**TASK DIRECTIONS**
Retype the lines from the line with "Given: Click the" through the end of the records, leaving the pictures out of your answer.

**ENTRIES SHOWN**
------------------------------

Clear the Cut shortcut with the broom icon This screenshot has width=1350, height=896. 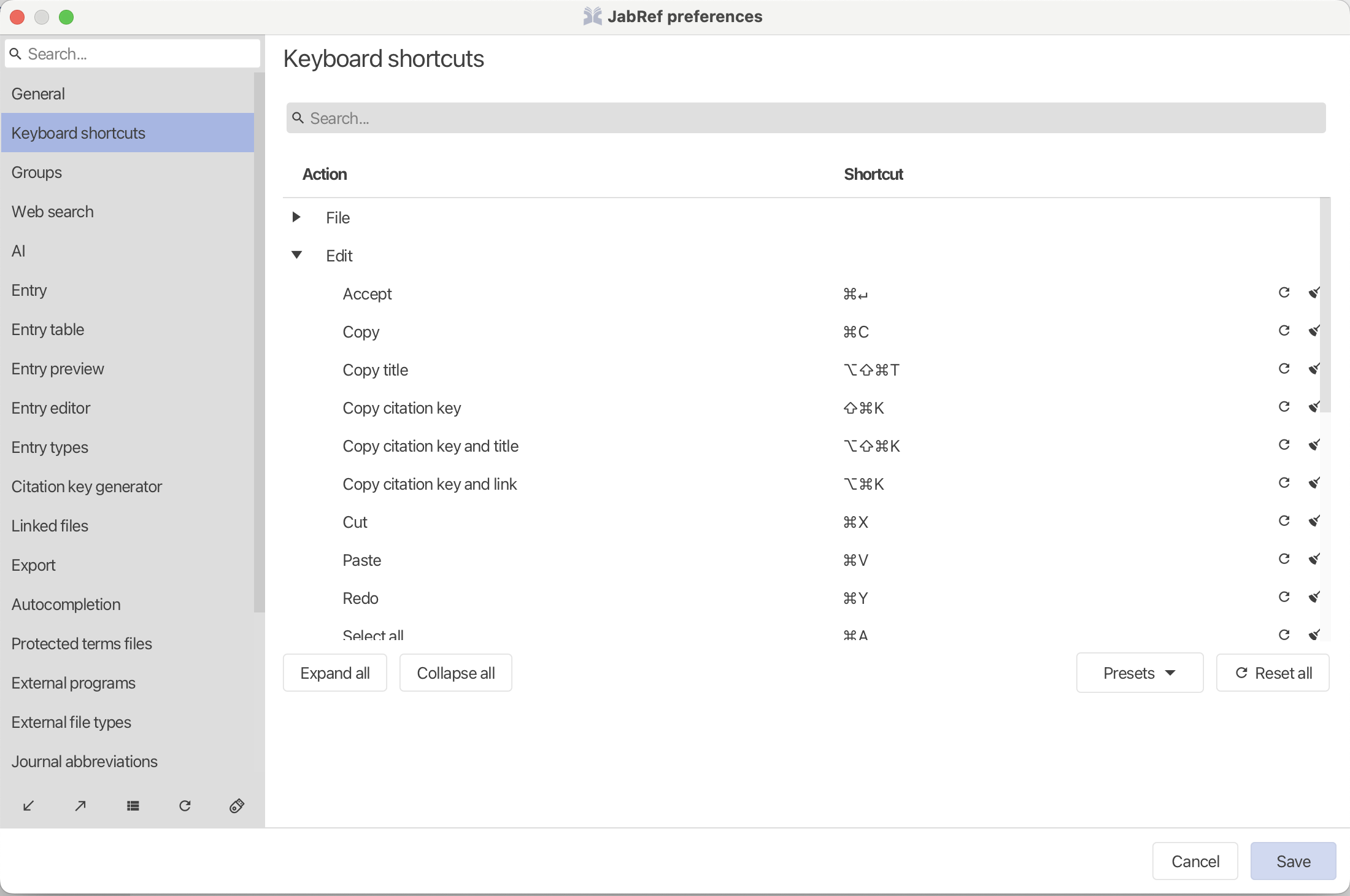[1314, 521]
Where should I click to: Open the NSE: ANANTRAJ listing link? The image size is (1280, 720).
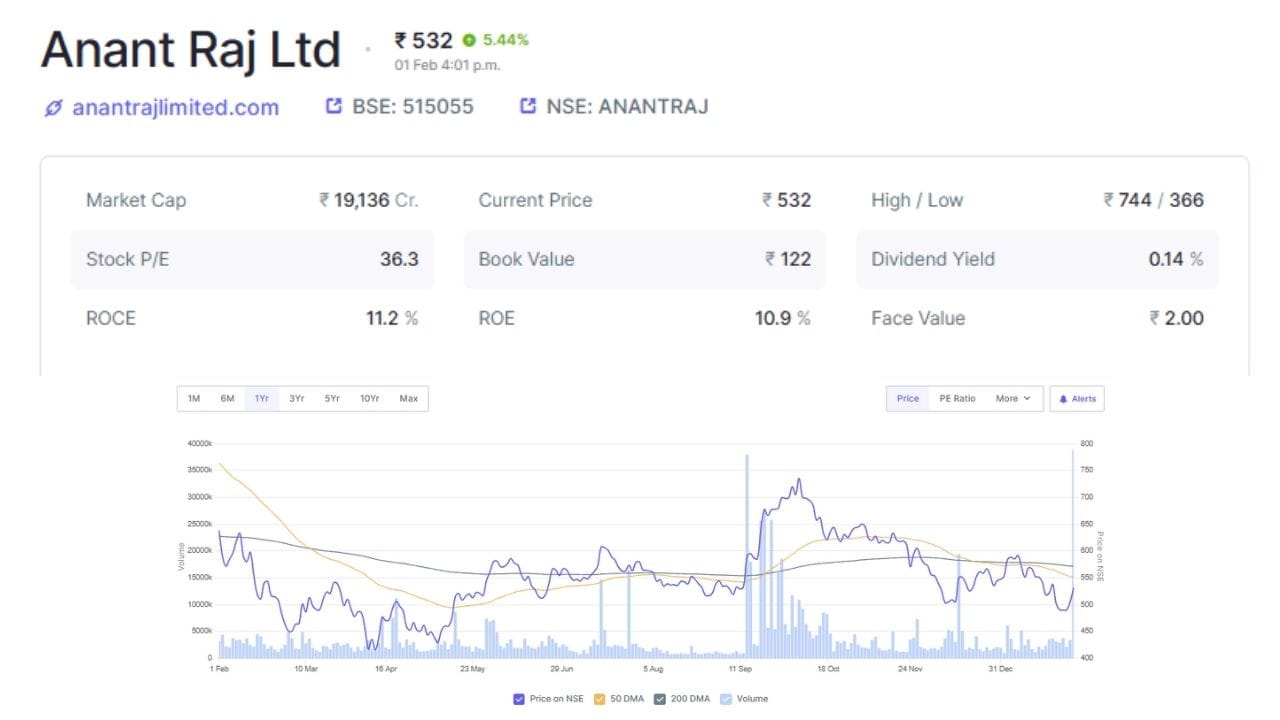pos(627,107)

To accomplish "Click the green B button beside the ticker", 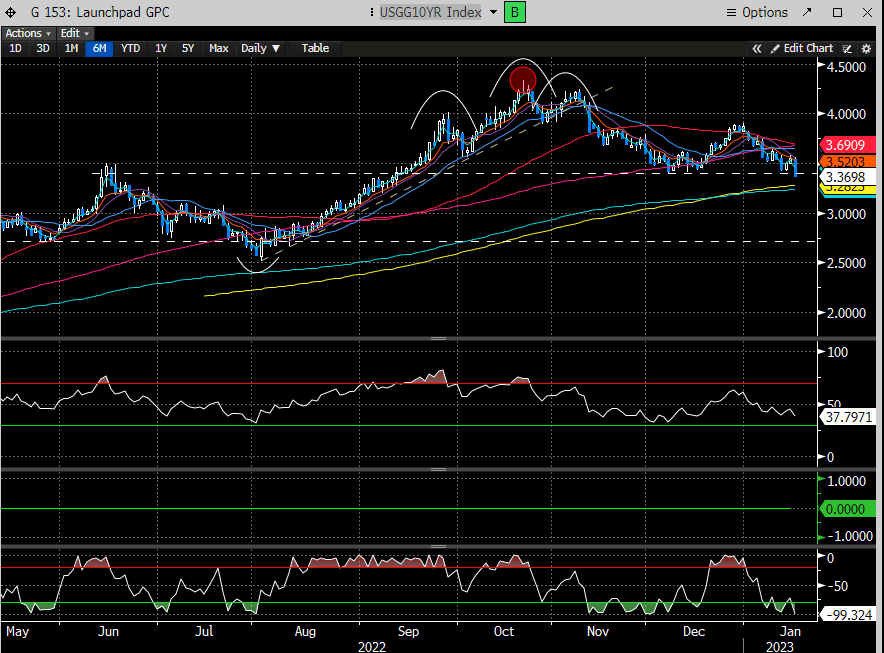I will click(x=514, y=12).
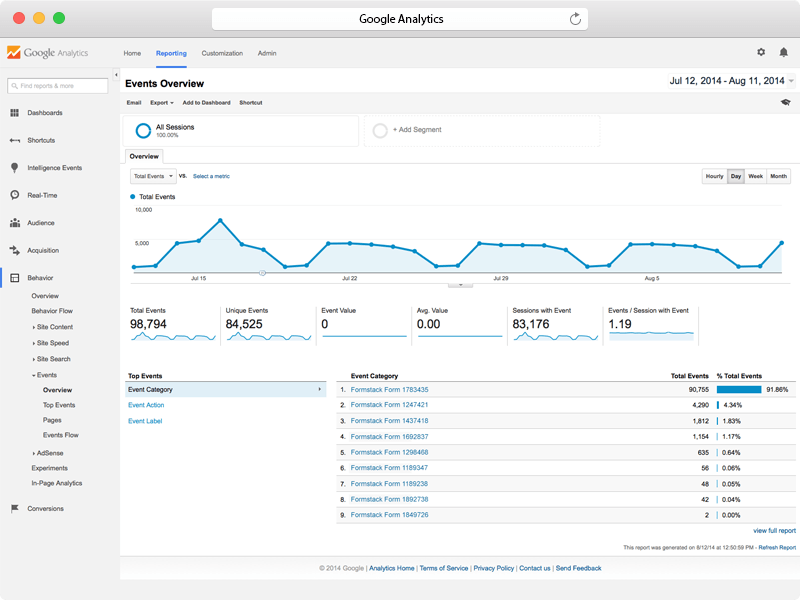Click the Find reports search field
This screenshot has width=800, height=600.
58,86
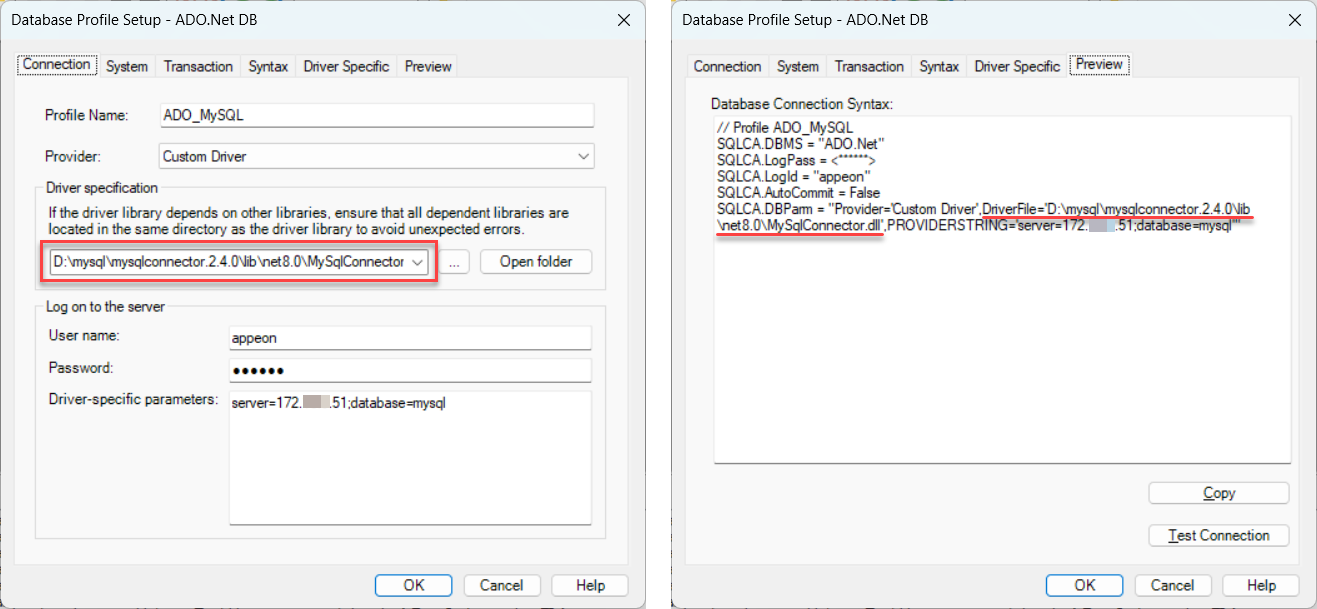
Task: Click the ellipsis browse button for driver file
Action: (456, 262)
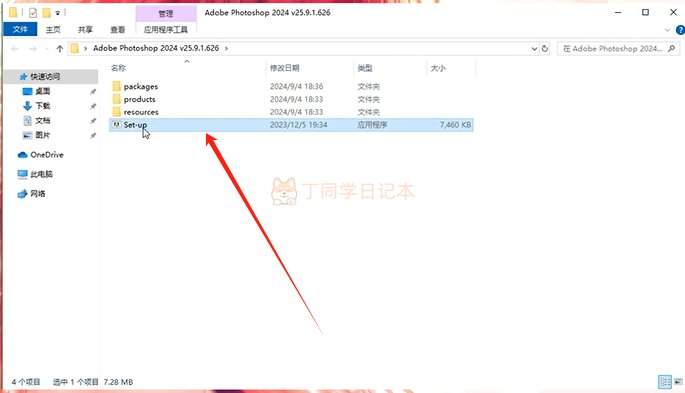Image resolution: width=685 pixels, height=393 pixels.
Task: Switch to the 查看 ribbon tab
Action: coord(117,29)
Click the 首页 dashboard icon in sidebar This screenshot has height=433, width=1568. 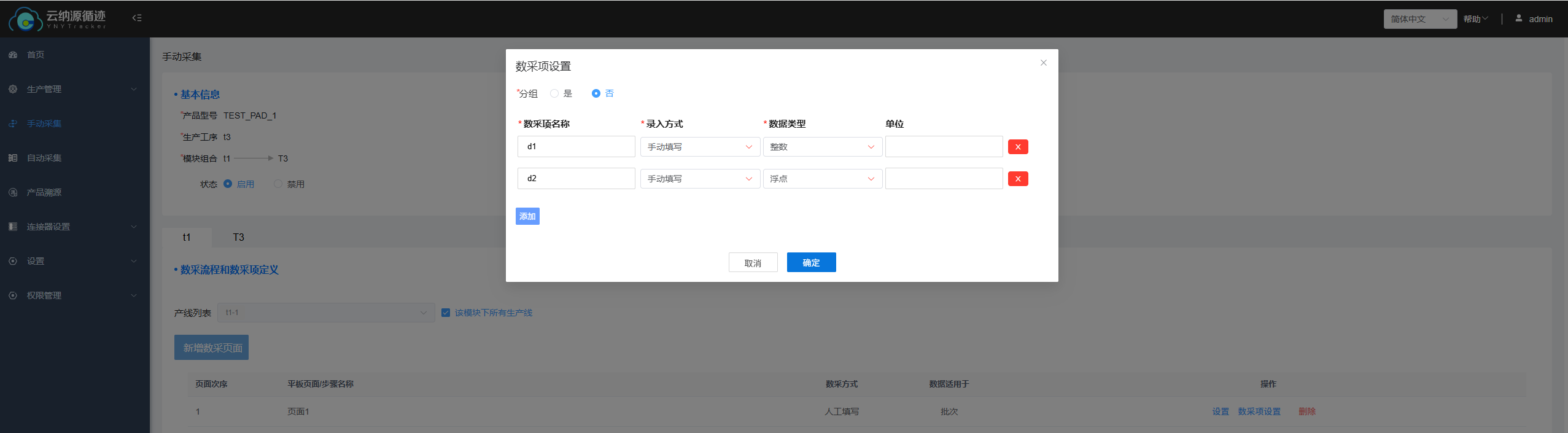[x=13, y=55]
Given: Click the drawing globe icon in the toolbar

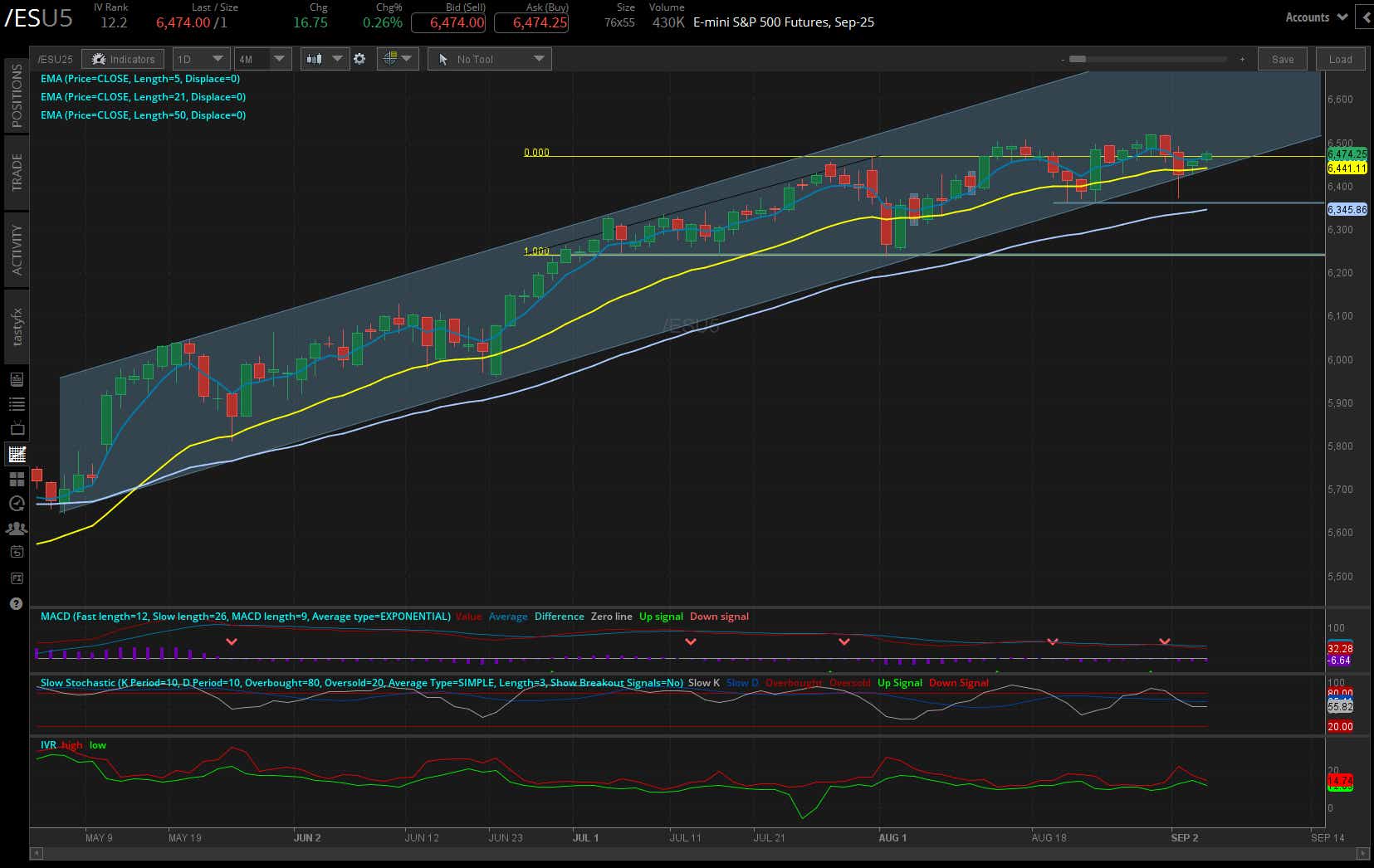Looking at the screenshot, I should [x=391, y=59].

------------------------------

**TASK SOLUTION**
Given: Click the drawing globe icon in the toolbar

Looking at the screenshot, I should [x=391, y=59].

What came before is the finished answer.